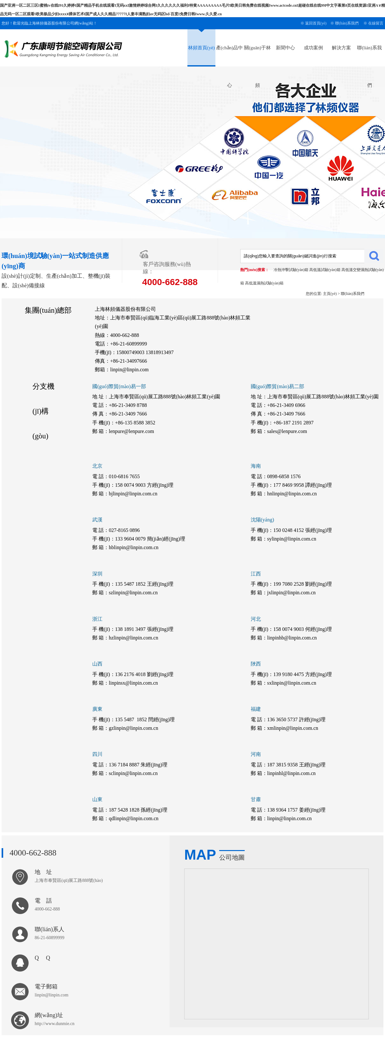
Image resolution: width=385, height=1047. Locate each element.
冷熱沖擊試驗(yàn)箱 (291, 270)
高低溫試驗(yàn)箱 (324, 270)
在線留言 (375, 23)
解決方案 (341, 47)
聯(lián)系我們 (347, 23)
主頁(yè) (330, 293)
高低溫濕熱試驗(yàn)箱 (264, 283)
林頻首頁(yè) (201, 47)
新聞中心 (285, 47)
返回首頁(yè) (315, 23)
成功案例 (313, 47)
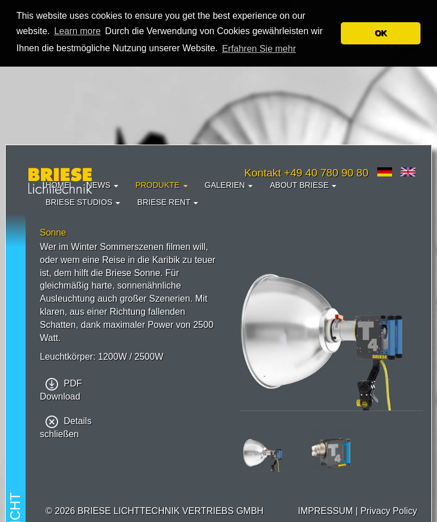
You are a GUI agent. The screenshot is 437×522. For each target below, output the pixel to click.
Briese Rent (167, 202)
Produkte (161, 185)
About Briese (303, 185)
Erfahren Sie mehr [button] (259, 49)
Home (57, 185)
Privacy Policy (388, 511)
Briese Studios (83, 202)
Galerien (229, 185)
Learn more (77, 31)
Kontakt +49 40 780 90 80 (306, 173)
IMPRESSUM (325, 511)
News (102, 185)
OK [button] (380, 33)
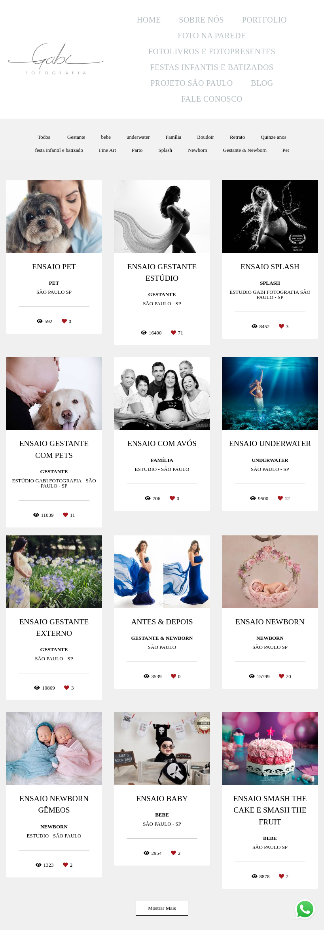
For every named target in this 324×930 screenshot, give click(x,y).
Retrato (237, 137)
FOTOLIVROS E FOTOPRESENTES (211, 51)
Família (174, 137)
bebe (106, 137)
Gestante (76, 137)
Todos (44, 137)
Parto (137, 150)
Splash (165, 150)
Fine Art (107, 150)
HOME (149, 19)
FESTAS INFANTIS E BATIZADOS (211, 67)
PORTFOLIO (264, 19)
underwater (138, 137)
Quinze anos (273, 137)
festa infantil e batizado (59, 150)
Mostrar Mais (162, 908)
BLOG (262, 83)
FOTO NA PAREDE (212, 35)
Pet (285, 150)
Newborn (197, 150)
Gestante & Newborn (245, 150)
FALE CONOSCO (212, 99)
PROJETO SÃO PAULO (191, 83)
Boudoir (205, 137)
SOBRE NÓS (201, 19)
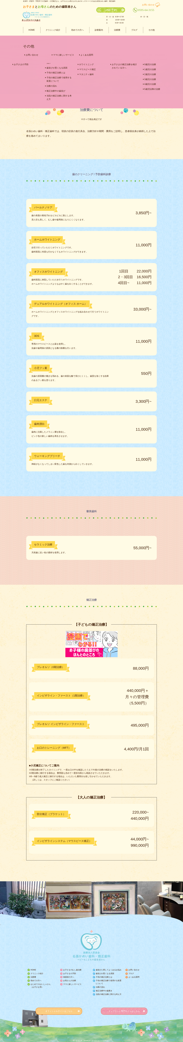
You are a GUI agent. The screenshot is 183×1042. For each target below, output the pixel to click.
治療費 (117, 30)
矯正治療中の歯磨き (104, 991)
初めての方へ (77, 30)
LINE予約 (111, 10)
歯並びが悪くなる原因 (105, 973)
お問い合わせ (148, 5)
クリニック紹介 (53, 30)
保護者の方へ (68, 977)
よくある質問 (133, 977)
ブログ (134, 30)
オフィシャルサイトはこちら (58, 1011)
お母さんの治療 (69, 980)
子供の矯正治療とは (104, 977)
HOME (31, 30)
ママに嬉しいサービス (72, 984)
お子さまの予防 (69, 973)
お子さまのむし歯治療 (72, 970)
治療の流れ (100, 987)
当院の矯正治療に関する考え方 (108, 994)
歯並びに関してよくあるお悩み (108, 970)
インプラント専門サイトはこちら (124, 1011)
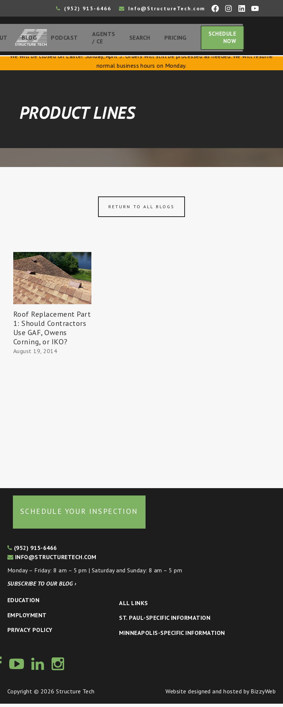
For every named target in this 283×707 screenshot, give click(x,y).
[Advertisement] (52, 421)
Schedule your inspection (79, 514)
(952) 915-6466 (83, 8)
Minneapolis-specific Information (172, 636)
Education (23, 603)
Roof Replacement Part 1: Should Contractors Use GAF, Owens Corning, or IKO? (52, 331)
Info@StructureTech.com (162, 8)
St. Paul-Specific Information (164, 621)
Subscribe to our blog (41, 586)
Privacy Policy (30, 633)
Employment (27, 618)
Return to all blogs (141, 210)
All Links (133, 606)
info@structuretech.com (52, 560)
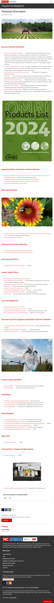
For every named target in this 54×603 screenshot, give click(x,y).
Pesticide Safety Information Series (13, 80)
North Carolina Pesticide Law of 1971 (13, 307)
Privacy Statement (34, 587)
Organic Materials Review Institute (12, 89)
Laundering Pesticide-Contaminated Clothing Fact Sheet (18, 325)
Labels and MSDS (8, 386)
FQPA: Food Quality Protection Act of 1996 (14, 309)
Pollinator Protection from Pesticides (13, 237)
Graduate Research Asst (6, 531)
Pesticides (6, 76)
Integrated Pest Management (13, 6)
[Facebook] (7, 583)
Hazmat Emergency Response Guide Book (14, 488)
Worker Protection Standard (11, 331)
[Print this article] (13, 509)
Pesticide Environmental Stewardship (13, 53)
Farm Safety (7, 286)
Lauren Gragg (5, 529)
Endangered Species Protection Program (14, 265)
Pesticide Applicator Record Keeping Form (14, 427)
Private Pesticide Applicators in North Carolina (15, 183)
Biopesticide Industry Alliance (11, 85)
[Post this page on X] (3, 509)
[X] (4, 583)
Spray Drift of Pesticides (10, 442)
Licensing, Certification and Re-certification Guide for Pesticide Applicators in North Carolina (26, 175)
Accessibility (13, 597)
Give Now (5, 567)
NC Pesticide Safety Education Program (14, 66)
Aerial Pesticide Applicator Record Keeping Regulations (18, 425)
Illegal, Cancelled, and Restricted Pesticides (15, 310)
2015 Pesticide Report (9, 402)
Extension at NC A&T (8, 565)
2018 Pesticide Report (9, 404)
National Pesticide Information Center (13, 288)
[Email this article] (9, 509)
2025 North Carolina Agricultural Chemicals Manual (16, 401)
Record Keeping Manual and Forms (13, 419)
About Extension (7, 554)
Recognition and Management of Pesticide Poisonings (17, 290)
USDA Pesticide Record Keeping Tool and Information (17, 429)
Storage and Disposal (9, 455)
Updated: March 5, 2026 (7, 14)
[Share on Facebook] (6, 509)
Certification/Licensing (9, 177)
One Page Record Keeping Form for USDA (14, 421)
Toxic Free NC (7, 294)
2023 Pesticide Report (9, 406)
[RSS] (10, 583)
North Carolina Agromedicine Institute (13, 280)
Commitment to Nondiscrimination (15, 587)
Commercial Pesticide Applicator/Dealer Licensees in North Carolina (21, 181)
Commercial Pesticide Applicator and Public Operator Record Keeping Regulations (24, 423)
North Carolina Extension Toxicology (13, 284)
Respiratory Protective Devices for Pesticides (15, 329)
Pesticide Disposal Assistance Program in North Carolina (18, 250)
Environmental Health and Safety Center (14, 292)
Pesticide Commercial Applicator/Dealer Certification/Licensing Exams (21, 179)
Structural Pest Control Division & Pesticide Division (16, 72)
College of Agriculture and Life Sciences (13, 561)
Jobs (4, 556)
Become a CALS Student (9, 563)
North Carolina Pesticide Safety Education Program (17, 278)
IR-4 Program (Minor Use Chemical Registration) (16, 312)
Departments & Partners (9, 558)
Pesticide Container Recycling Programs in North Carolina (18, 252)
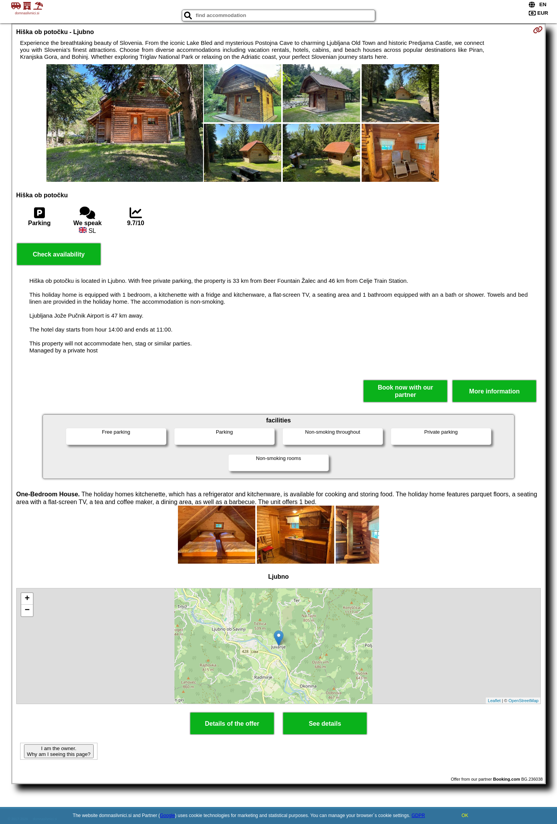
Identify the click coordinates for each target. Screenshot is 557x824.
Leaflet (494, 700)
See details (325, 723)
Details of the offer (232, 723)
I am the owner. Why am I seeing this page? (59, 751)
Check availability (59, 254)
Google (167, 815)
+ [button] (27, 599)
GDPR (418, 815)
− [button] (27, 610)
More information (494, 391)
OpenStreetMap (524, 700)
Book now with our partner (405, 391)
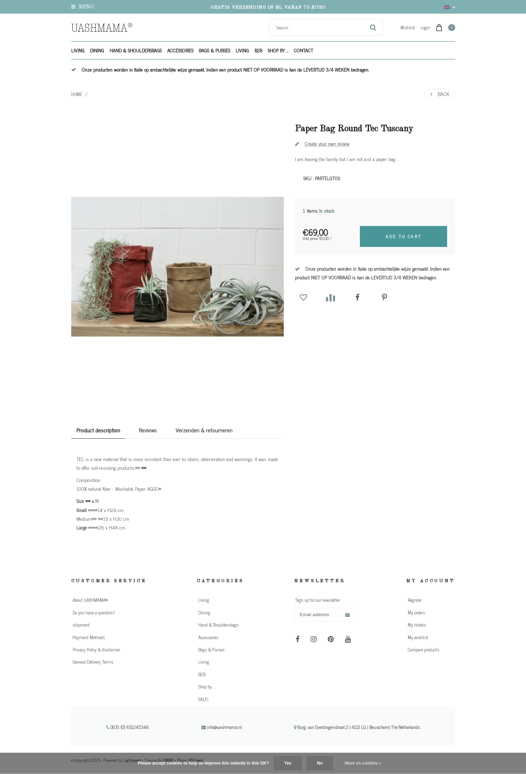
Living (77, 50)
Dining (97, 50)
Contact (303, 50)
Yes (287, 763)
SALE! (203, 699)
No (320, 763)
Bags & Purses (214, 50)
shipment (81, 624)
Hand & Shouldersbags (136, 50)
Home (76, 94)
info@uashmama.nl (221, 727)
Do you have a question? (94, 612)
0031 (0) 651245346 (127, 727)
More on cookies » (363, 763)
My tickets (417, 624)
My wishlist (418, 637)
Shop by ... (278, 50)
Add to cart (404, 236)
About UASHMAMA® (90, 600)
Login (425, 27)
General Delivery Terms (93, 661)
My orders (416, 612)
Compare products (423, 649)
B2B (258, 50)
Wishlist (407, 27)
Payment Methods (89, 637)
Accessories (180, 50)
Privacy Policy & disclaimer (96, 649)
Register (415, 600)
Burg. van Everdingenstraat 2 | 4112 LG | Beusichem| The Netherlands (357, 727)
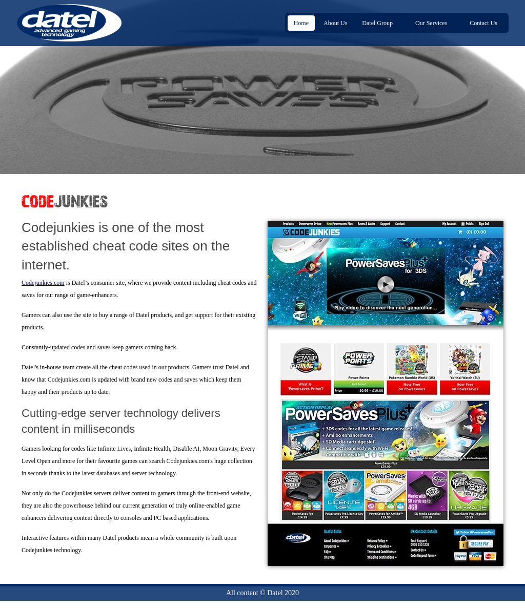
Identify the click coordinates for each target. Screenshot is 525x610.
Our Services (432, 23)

▶ [PROBLEM DETAILS]:
Swap "GUI agent" for "web navigator" throughout all the items above and write them out again with nothing else changed, leaving out the pictures.

▶ [REPLY TO THE EXERCISE]:
Image resolution: width=385, height=1047. Locate each element.
冷熱沖擊試驗(yàn)箱 (291, 270)
高低溫試驗(yàn)箱 (324, 270)
在線留言 (375, 23)
解決方案 (341, 47)
聯(lián)系我們 (347, 23)
主頁(yè) (330, 293)
高低溫濕熱試驗(yàn)箱 (264, 283)
林頻首頁(yè) (201, 47)
新聞中心 (285, 47)
返回首頁(yè) (315, 23)
成功案例 (313, 47)
You are a web navigator. The screenshot is 437×522. For each target below, output the pixel to click.
Briese Rent (167, 202)
Produkte (161, 185)
About Briese (303, 185)
Erfahren Sie mehr [button] (259, 49)
Home (57, 185)
Privacy Policy (388, 511)
Briese Studios (83, 202)
Galerien (229, 185)
Learn more (77, 31)
Kontakt +49 40 780 90 80 (306, 173)
IMPRESSUM (325, 511)
News (102, 185)
OK [button] (380, 33)
For every named target in this 324×930 screenshot, give click(x,y).
Retrato (237, 137)
FOTOLIVROS E FOTOPRESENTES (211, 51)
Família (174, 137)
bebe (106, 137)
Gestante (76, 137)
Todos (44, 137)
Parto (137, 150)
Splash (165, 150)
Fine Art (107, 150)
HOME (149, 19)
FESTAS INFANTIS E BATIZADOS (211, 67)
PORTFOLIO (264, 19)
underwater (138, 137)
Quinze anos (273, 137)
festa infantil e batizado (59, 150)
Mostrar Mais (162, 908)
BLOG (262, 83)
FOTO NA PAREDE (212, 35)
Pet (285, 150)
Newborn (197, 150)
Gestante & Newborn (245, 150)
FALE CONOSCO (212, 99)
PROJETO SÃO PAULO (191, 83)
Boudoir (205, 137)
SOBRE NÓS (201, 19)
You are a web navigator. The screenshot is 183×1042. For each target below, output the pixel to click.
治療費 (117, 30)
矯正治療中の歯磨き (104, 991)
初めての方へ (77, 30)
LINE予約 (111, 10)
歯並びが悪くなる原因 (105, 973)
お問い合わせ (148, 5)
クリニック紹介 (53, 30)
保護者の方へ (68, 977)
よくある質問 (133, 977)
ブログ (134, 30)
オフィシャルサイトはこちら (58, 1011)
お母さんの治療 (69, 980)
子供の矯正治療とは (104, 977)
HOME (31, 30)
ママに嬉しいサービス (72, 984)
お子さまの予防 (69, 973)
お子さまのむし歯治療 (72, 970)
治療の流れ (100, 987)
当院の矯正治療に関する考え方 (108, 994)
歯並びに関してよくあるお悩み (108, 970)
インプラント専門サイトはこちら (124, 1011)
For every named target in this 283×707 screenshot, give click(x,y).
[Advertisement] (52, 421)
Schedule your inspection (79, 514)
(952) 915-6466 (83, 8)
Minneapolis-specific Information (172, 636)
Education (23, 603)
Roof Replacement Part 1: Should Contractors Use GAF, Owens Corning, or IKO? (52, 331)
Info@StructureTech.com (162, 8)
St. Paul-Specific Information (164, 621)
Subscribe to our blog (41, 586)
Privacy Policy (30, 633)
Employment (27, 618)
Return to all blogs (141, 210)
All Links (133, 606)
info@structuretech.com (52, 560)
For every named target in this 54×603 screenshot, give click(x,y).
Pesticide Safety Information Series (13, 80)
North Carolina Pesticide Law of 1971 (13, 307)
Privacy Statement (34, 587)
Organic Materials Review Institute (12, 89)
Laundering Pesticide-Contaminated Clothing Fact Sheet (18, 325)
Labels and MSDS (8, 386)
FQPA: Food Quality Protection Act of 1996 (14, 309)
Pollinator Protection from Pesticides (13, 237)
Graduate Research Asst (6, 531)
Pesticides (6, 76)
Integrated Pest Management (13, 6)
[Facebook] (7, 583)
Hazmat Emergency Response Guide Book (14, 488)
Worker Protection Standard (11, 331)
[Print this article] (13, 509)
Pesticide Environmental Stewardship (13, 53)
Farm Safety (7, 286)
Lauren Gragg (5, 529)
Endangered Species Protection Program (14, 265)
Pesticide Applicator Record Keeping Form (14, 427)
Private Pesticide Applicators in North Carolina (15, 183)
Biopesticide Industry Alliance (11, 85)
[Post this page on X] (3, 509)
[X] (4, 583)
Spray Drift of Pesticides (10, 442)
Licensing, Certification and Re-certification Guide for Pesticide Applicators in North Carolina (26, 175)
Accessibility (13, 597)
Give Now (5, 567)
NC Pesticide Safety Education Program (14, 66)
Aerial Pesticide Applicator Record Keeping Regulations (18, 425)
Illegal, Cancelled, and Restricted Pesticides (15, 310)
2015 Pesticide Report (9, 402)
Extension at NC A&T (8, 565)
2018 Pesticide Report (9, 404)
National Pesticide Information Center (13, 288)
[Email this article] (9, 509)
2025 North Carolina Agricultural Chemicals Manual (16, 401)
Record Keeping Manual and Forms (13, 419)
About Extension (7, 554)
Recognition and Management of Pesticide Poisonings (17, 290)
USDA Pesticide Record Keeping Tool and Information (17, 429)
Storage and Disposal (9, 455)
Updated: March 5, 2026 (7, 14)
[Share on Facebook] (6, 509)
Certification/Licensing (9, 177)
One Page Record Keeping Form for USDA (14, 421)
Toxic Free NC (7, 294)
2023 Pesticide Report (9, 406)
[RSS] (10, 583)
North Carolina Agromedicine Institute (13, 280)
Commitment to Nondiscrimination (15, 587)
Commercial Pesticide Applicator/Dealer Licensees in North Carolina (21, 181)
Commercial Pesticide Applicator and Public Operator Record Keeping Regulations (24, 423)
North Carolina Extension Toxicology (13, 284)
Respiratory Protective Devices for Pesticides (15, 329)
Pesticide Disposal Assistance Program in North Carolina (18, 250)
Environmental Health and Safety Center (14, 292)
Pesticide Commercial Applicator/Dealer Certification/Licensing Exams (21, 179)
Structural Pest Control Division & Pesticide Division (16, 72)
College of Agriculture and Life Sciences (13, 561)
Jobs (4, 556)
Become a CALS Student (9, 563)
North Carolina Pesticide Safety Education Program (17, 278)
IR-4 Program (Minor Use Chemical Registration) (16, 312)
Departments & Partners (9, 558)
Pesticide Container Recycling Programs in North Carolina (18, 252)
Identify the click coordinates for each target. Screenshot is 557x824.
Leaflet (494, 700)
See details (325, 723)
Details of the offer (232, 723)
I am the owner. Why am I seeing this page? (59, 751)
Check availability (59, 254)
Google (167, 815)
+ [button] (27, 599)
GDPR (418, 815)
− [button] (27, 610)
More information (494, 391)
OpenStreetMap (524, 700)
Book now with our partner (405, 391)
Living (77, 50)
Dining (97, 50)
Contact (303, 50)
Yes (287, 763)
SALE! (203, 699)
No (320, 763)
Bags & Purses (214, 50)
shipment (81, 624)
Hand & Shouldersbags (136, 50)
Home (76, 94)
info@uashmama.nl (221, 727)
Do you have a question? (94, 612)
0031 (0) 651245346 (127, 727)
More on cookies » (363, 763)
My tickets (417, 624)
My wishlist (418, 637)
Shop by ... (278, 50)
Add to cart (404, 236)
About UASHMAMA® (90, 600)
Login (425, 27)
General Delivery Terms (93, 661)
My orders (416, 612)
Compare products (423, 649)
B2B (258, 50)
Wishlist (407, 27)
Payment Methods (89, 637)
Accessories (180, 50)
Privacy Policy & disclaimer (96, 649)
Register (415, 600)
Burg. van Everdingenstraat 2 | 4112 LG | Beusichem| The Netherlands (357, 727)
Identify the click coordinates for each target. Screenshot is 525x610.
Our Services (432, 23)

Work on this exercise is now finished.